— Consigne 1 —
Résume en deux phrases le texte sur le plaisir sexuel.
— Consigne 2 —
Poursuis le texte sur le plaisir sexuel et l'amour après sa dernière phrase.

— Texte fourni —
^^^^^^^^
La libido se référant au plaisir, il convient de passer à l’étude du plaisir sexuel. Pour l’Antiquité, plaisir sexuel et plaisirs de la table sont analogues, gros de tous les excès. La morale est donc une « affaire de bon usage » (p. 71) et d’équilibre, lesquels impliquent la vertu des maîtres liés par l’amitié opposée à l’amour. Il faudra attendre Kant et Rousseau pour que l’amour se voie identifié au penchant sexuel et le plaisir au plaisir sexuel (p. 75). Rousseau invente le « mariage d’amour » (p. 79) : on se marie parce qu’on aime et quand on aime on s’ouvre à l’autre, à l’autre sexe qui fait passer le puceau impubère de l’amour-propre à la relation sociale. C’est ainsi que surgit « au cœur même de la politique […] l’éclat de l’intime, la jouissance de l’autre » (p. 88), en tant qu’autre jouissance.
^^^^^^^^
— Données fournies —
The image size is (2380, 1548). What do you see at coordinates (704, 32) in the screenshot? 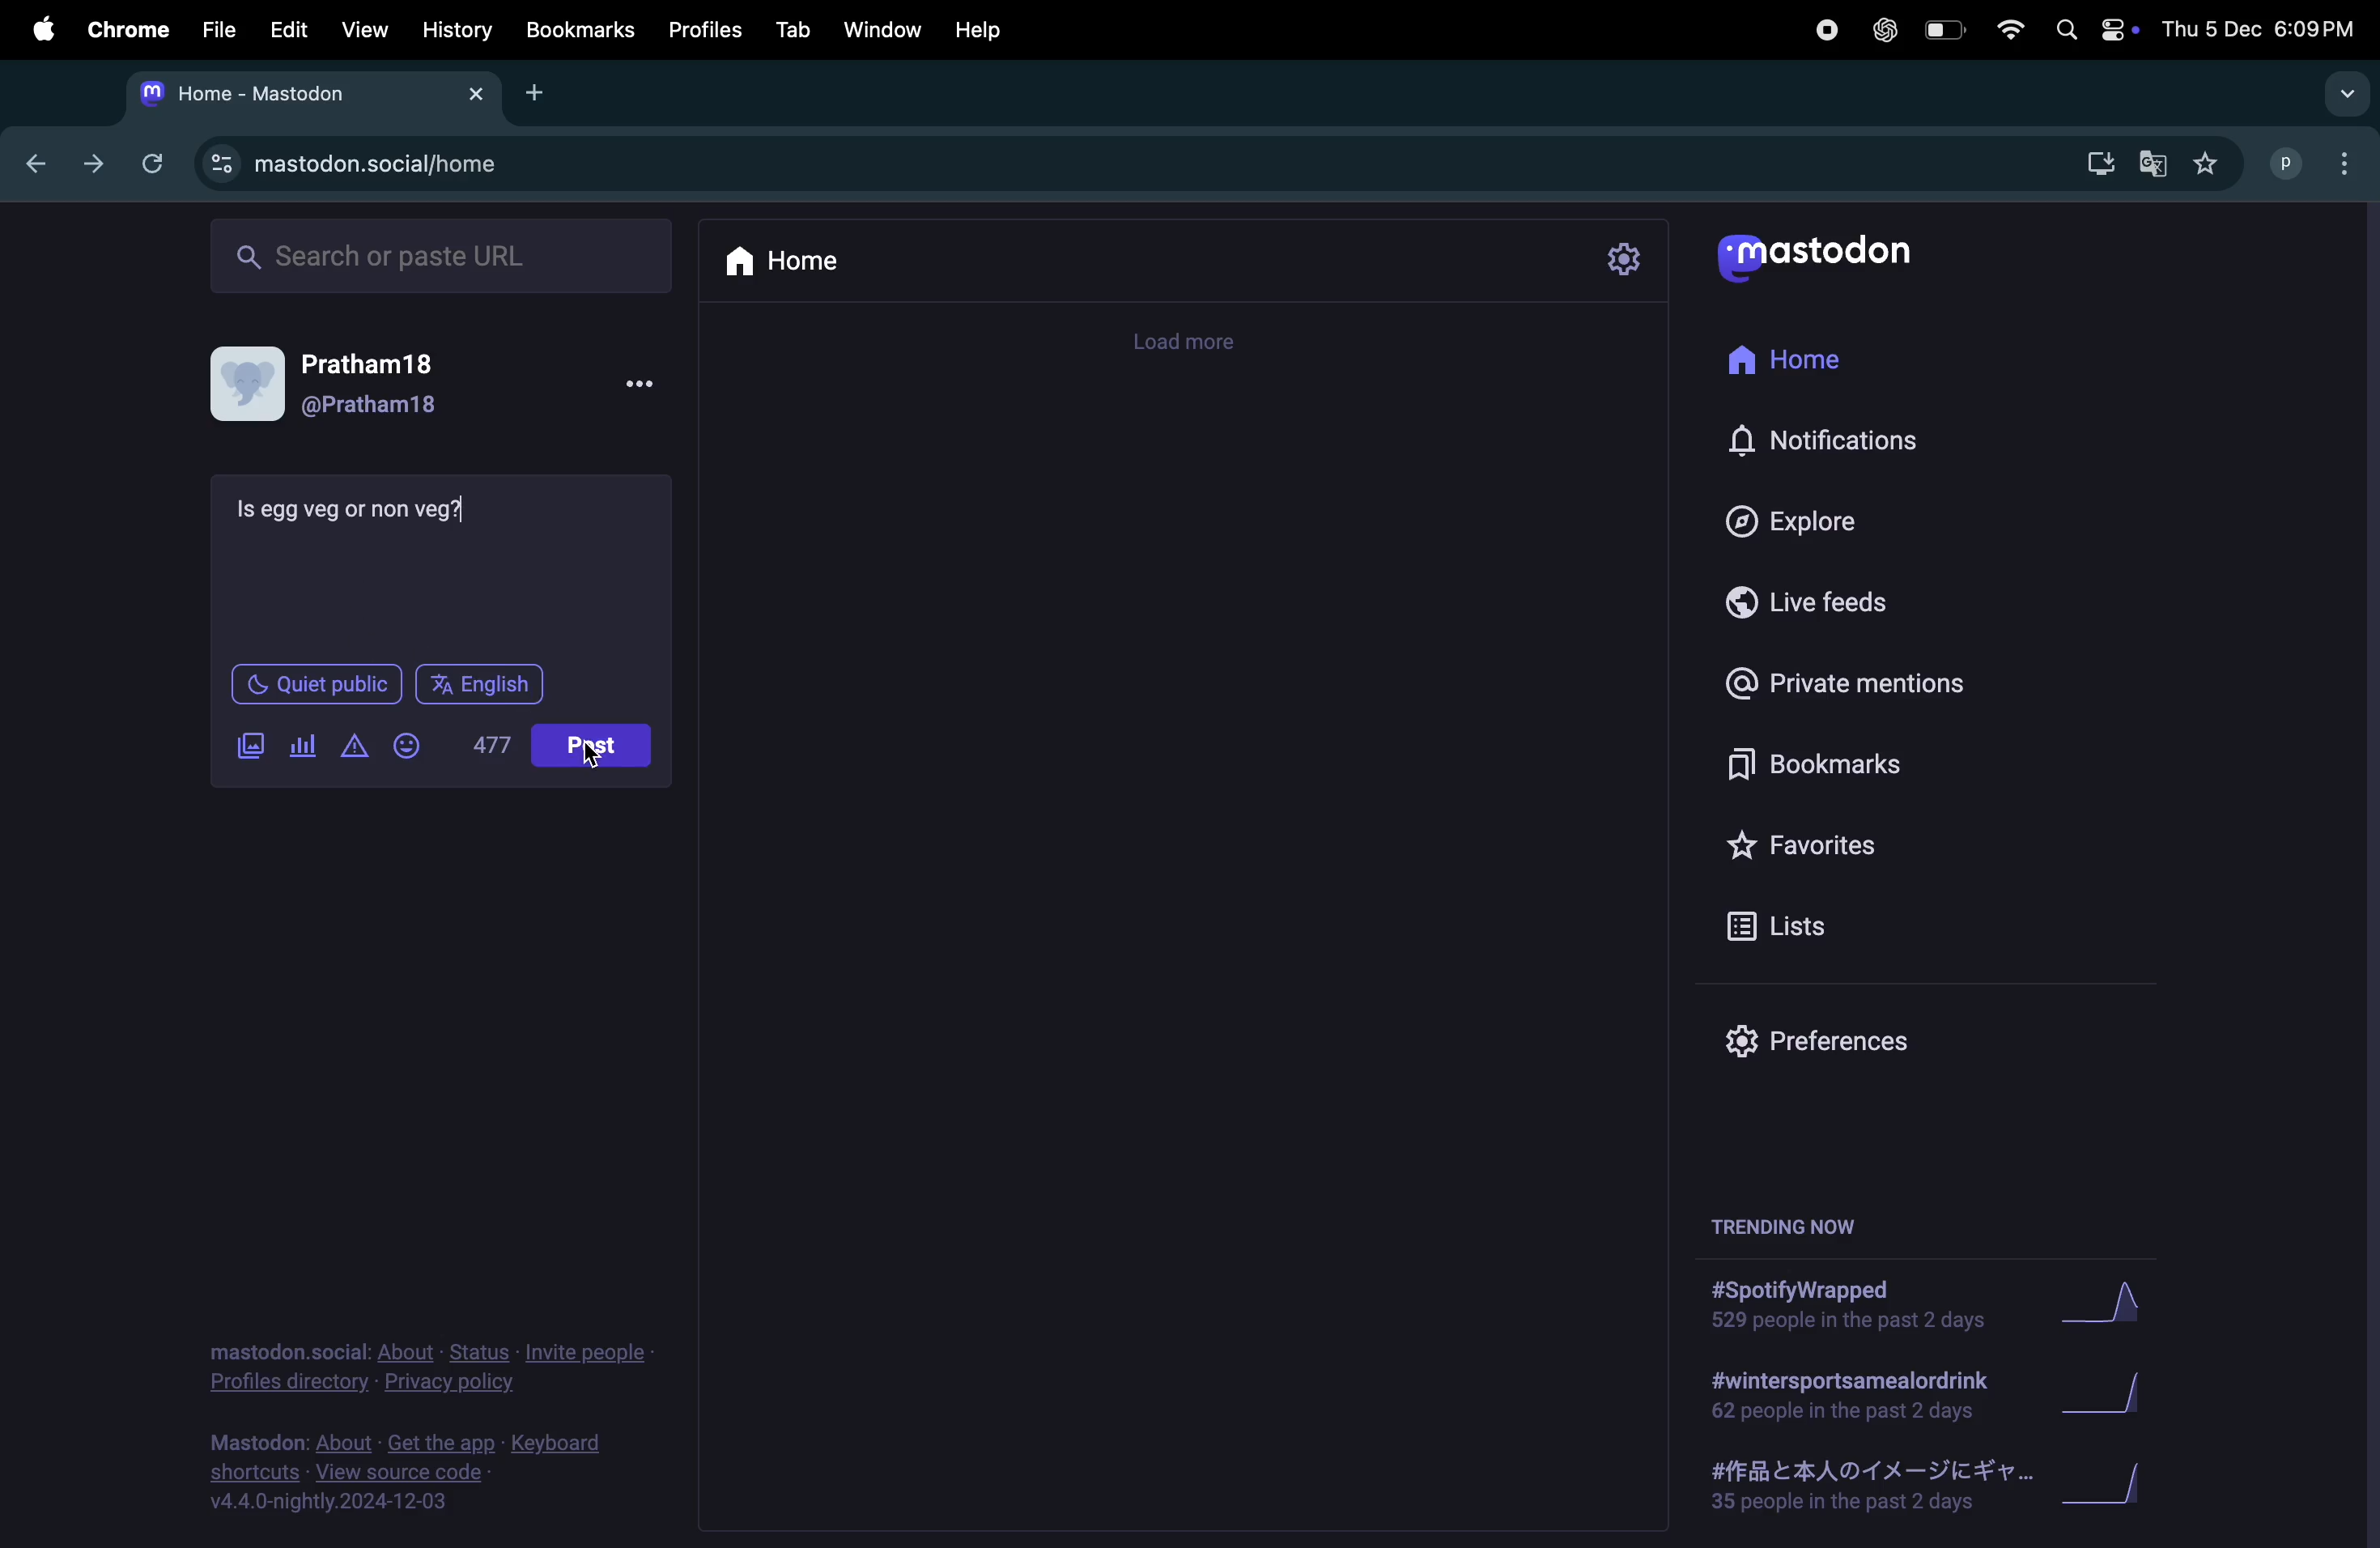
I see `profiles` at bounding box center [704, 32].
^^^^^^^^
— Réponse finale 1 —
Dans l'Antiquité, le plaisir sexuel était vu comme semblable aux plaisirs de la table et exposé aux excès, si bien que la morale reposait sur le bon usage, l'équilibre et la vertu de maîtres liés par l'amitié plutôt que par l'amour. Il faut attendre Kant et Rousseau pour que l'amour soit identifié au penchant sexuel, et Rousseau invente le mariage d'amour, où l'ouverture à l'autre sexe fait passer de l'amour-propre à la relation sociale.

— Réponse finale 2 —
La dernière partie de l’ouvrage précise le rôle du christianisme dans l’histoire de la pensée et des pratiques sociales propres à l’Occident. Ce rôle est celui d’un déplacement qui, à l’intérieur du christianisme, ménagera la possibilité de s’ouvrir au monde. Dès le 2e siècle, la cause de ce qui est vécu comme la fragilité de l’homme est déportée de la mort au sexe. Ce déplacement permet de passer de l’irrémédiable au possible. La gestion du sexe peut dès lors s’organiser et permettre de maîtriser une chair vouée au dérèglement. C’est pourquoi l’âme, la volonté et l’Esprit sont invoqués tour à tour pour conjurer la fragilité et les dérives du sexe, pour détacher l’homme de sa « nature physique » (p. 97) et l’ouvrir à l’universel. Cette dé-naturation n’est ni manichéenne ni encratiste ; les sacrements en témoignent qui conjuguent le corps et l’Esprit. Baptême et pénitence, mariage et eucharistie « prolongent le déportement initial qui avait déplacé l’accent du corps mortel vers le corps sexué » (p. 103).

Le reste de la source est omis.